21 July 2009

da bell jar

Ever since I got back from New York, while unemployed, I've kept up a pretty strict regimen of reading and writing. I've tried to alternate between reading new books and re-reading old books that I read when I was a lot younger. The last one I finished was The Bell Jar.
The copy I read was the copy I first read from when I was 12. What made this so good are all the great notes and markings I made. Such as underlining a passage and writing "WOWEE!" because I was fucking 12. Or underlining a passage about categorizing people not based on gender, age, social status, etc, but rather on whether or not they were virgins, and writing "Thank god," because I specifically remember being comforted by the fact that I was not the only one who thought this. It was pretty cute getting little glimpses into my 12 year old self. What was also weird was how when I first read it, I hadn't had my epic mental collapse yet, but I think I still felt a connection with some of the things she said, like there was a part of me deep down that sensed what was going to happen eventually.
And then there's this passage, from Chapter 20:
"To the person in the bell jar, blank and stopped as a dead baby, the world itself is the bad dream."
And then a few pages later:
"I wasn't sure at all. How did I know that someday -- at college, in Europe, somewhere, anywhere -- the bell jar, with its stifling distortions, wouldn't descend again?"

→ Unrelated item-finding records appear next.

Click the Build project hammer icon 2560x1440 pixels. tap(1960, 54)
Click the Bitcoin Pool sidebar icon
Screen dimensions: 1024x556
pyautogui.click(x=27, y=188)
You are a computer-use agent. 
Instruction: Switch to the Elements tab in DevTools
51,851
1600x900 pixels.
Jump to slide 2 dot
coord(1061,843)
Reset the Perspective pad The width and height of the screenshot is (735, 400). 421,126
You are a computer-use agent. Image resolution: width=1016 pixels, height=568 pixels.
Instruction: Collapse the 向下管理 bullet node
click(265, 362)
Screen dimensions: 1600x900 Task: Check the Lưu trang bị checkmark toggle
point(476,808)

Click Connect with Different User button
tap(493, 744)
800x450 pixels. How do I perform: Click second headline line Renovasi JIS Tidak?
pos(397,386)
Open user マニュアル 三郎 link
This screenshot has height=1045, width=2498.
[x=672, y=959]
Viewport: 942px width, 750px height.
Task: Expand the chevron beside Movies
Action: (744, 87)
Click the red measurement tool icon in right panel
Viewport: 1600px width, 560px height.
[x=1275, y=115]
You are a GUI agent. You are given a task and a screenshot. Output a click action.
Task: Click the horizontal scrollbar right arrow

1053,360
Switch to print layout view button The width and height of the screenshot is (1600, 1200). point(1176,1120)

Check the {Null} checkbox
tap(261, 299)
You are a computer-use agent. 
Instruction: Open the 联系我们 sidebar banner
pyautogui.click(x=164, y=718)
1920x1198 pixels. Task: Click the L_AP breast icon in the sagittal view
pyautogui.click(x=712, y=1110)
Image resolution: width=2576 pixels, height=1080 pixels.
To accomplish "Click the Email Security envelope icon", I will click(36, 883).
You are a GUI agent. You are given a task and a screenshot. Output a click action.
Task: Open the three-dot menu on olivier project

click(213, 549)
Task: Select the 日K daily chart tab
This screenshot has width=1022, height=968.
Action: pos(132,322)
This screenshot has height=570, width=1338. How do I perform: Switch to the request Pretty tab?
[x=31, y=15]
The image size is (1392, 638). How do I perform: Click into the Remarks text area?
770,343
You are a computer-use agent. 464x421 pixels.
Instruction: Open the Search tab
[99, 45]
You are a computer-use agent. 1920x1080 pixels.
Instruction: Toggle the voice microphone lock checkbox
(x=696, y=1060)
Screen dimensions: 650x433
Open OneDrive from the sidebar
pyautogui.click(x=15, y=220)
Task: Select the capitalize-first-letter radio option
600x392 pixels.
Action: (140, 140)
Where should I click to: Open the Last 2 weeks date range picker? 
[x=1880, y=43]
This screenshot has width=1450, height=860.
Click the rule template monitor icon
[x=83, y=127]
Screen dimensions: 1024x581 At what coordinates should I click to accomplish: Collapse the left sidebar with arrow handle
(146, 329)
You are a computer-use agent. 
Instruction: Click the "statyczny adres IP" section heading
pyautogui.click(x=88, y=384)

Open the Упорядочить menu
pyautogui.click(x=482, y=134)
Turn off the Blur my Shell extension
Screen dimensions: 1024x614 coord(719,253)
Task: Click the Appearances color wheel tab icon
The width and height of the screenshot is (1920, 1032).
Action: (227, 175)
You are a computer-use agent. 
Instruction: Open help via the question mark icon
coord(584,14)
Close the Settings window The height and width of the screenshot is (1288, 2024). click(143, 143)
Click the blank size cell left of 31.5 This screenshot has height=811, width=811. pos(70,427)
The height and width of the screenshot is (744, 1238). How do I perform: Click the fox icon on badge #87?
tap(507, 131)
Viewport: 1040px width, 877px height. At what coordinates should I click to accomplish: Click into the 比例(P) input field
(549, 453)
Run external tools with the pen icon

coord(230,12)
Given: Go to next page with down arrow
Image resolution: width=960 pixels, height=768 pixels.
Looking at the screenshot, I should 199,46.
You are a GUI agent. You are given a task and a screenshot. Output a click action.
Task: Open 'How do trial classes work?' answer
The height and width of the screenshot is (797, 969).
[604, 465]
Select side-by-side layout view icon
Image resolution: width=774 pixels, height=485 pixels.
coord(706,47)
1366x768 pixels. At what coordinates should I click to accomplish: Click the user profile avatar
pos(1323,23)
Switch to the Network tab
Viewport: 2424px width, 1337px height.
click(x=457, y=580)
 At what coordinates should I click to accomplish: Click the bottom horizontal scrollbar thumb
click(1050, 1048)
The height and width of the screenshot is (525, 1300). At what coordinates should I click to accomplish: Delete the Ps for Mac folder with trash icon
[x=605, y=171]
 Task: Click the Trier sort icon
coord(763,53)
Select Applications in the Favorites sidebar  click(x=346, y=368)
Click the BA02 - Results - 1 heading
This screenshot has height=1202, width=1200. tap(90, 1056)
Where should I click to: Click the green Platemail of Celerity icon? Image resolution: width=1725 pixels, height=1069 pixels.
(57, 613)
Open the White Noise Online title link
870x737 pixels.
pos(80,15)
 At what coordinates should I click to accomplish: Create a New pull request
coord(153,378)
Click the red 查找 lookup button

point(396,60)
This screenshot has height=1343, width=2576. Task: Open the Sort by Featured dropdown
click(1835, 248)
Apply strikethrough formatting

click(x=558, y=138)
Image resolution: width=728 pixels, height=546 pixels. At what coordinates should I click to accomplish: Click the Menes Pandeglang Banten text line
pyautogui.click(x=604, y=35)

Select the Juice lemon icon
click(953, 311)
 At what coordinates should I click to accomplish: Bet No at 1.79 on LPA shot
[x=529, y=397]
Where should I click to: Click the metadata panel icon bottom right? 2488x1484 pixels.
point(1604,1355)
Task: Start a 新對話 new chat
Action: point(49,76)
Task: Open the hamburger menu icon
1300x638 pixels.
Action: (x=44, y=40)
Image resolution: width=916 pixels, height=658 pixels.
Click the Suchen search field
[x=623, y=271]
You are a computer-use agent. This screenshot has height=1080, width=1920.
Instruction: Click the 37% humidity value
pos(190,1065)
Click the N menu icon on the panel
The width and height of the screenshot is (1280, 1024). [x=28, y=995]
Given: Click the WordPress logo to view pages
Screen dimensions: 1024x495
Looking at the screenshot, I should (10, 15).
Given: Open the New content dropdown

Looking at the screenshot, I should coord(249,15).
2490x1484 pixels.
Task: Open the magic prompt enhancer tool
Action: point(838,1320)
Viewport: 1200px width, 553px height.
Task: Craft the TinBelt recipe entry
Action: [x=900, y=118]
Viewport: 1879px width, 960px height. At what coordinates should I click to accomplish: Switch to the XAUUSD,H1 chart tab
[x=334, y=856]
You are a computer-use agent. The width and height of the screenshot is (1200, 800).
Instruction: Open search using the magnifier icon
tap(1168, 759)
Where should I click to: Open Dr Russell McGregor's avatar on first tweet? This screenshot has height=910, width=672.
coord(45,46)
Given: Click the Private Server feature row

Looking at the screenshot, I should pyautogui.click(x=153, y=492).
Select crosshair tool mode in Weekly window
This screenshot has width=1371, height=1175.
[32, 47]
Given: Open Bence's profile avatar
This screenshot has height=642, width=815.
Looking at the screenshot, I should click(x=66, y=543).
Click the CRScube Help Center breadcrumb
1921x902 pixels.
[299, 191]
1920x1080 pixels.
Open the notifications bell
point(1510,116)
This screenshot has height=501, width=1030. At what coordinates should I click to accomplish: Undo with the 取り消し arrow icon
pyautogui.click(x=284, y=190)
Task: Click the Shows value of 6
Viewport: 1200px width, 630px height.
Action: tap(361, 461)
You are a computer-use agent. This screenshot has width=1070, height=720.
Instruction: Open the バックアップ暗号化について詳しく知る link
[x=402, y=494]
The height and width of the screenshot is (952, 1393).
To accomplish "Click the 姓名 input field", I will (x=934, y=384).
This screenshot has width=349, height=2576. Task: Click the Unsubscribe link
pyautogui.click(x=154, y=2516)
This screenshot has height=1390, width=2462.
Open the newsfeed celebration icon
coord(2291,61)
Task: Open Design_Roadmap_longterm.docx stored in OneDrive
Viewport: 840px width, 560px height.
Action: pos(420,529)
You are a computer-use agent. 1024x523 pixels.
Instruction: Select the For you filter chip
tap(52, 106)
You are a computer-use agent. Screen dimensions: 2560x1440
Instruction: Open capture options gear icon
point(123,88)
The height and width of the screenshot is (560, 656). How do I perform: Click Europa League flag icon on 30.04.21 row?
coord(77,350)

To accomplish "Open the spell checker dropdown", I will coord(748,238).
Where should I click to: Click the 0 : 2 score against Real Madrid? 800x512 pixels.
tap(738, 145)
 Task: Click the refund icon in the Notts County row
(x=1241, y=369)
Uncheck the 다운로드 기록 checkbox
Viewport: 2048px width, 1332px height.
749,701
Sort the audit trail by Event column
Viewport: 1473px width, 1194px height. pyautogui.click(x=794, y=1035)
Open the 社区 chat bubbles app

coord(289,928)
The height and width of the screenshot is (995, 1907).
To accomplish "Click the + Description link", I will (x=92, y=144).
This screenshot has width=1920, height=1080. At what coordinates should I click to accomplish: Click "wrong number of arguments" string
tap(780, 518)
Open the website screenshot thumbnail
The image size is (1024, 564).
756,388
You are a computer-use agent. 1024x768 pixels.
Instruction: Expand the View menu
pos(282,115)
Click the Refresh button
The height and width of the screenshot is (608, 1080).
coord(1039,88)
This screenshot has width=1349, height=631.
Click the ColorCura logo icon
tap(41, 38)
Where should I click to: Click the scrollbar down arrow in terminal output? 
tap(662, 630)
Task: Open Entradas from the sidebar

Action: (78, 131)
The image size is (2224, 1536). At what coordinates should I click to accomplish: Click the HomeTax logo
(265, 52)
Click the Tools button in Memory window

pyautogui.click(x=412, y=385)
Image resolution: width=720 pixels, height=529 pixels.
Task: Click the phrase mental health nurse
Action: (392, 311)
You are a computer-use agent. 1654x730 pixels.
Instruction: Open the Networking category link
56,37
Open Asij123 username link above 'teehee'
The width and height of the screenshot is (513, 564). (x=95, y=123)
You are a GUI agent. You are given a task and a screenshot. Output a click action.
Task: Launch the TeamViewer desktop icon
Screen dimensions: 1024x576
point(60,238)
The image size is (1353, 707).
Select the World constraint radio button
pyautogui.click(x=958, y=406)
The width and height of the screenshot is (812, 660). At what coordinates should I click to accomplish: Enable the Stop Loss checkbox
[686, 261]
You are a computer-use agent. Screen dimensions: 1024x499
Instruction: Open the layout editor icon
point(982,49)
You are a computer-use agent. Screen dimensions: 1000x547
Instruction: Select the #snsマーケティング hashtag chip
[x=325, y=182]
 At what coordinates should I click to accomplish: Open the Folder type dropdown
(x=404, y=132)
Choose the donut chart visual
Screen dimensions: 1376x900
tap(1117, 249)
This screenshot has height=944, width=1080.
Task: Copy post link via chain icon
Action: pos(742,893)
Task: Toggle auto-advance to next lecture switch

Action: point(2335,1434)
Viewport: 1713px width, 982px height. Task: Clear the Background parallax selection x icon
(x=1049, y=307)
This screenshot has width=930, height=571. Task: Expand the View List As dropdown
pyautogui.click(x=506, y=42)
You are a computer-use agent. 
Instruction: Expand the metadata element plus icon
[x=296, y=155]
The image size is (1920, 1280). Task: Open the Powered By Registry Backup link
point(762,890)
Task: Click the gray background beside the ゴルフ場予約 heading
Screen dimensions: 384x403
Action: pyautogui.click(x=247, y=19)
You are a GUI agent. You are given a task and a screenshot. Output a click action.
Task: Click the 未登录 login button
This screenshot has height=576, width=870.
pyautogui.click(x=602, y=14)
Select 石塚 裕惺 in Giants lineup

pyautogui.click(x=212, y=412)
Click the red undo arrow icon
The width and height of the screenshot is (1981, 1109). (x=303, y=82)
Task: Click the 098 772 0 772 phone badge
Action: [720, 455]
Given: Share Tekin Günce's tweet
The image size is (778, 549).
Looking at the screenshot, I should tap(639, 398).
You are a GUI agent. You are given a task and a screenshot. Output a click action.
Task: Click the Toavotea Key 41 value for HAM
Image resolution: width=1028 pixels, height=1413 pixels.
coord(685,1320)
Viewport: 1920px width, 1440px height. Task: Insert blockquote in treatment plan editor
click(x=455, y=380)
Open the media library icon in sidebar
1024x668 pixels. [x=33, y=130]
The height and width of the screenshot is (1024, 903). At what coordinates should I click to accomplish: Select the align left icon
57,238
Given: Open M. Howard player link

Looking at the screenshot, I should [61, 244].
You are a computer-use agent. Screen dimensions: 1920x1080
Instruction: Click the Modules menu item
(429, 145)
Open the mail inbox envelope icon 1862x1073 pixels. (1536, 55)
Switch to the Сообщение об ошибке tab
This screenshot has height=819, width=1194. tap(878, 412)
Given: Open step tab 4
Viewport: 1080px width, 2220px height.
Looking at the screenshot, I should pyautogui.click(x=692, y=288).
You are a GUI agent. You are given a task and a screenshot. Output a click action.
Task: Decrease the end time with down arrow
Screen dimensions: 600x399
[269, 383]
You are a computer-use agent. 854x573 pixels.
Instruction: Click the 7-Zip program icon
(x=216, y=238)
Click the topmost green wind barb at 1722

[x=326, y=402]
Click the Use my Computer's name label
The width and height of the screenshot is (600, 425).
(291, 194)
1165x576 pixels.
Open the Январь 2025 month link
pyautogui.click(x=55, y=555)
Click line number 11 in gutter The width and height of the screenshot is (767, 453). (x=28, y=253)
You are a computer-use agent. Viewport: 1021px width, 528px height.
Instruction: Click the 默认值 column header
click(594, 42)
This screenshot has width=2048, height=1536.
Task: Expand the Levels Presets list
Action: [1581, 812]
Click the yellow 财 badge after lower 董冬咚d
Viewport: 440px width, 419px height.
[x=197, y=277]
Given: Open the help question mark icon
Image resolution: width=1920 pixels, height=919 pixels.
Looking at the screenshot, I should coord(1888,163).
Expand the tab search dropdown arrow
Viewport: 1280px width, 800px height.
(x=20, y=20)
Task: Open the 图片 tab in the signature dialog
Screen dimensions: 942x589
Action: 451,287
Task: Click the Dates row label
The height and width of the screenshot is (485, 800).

Re-reading The Bell Jar was scary and emotional. I knew that the book was good. But now that I've been through what Plath/Esther Greenwood went through, it's absolutely terrifying how completely spot ON Plath was about what happens. It doesn't matter that it was the 60s and I was in the 00s or that she was 19 and I was 17, it's the exact same thing. And when she gets (successful) electroshock therapy in the mental hospital and suddenly feels the bell jar lifted, and is amazed at how much clearer the world is . . . it is identical to the way I felt, also in the mental hospital, when my antidepressents kicked in for the first time and I could just breathe. I could stop crying and breathe and think.
So if you ever wonder what it's like to go nuts, get better, and still live in fear of going nuts again, read The Bell Jar.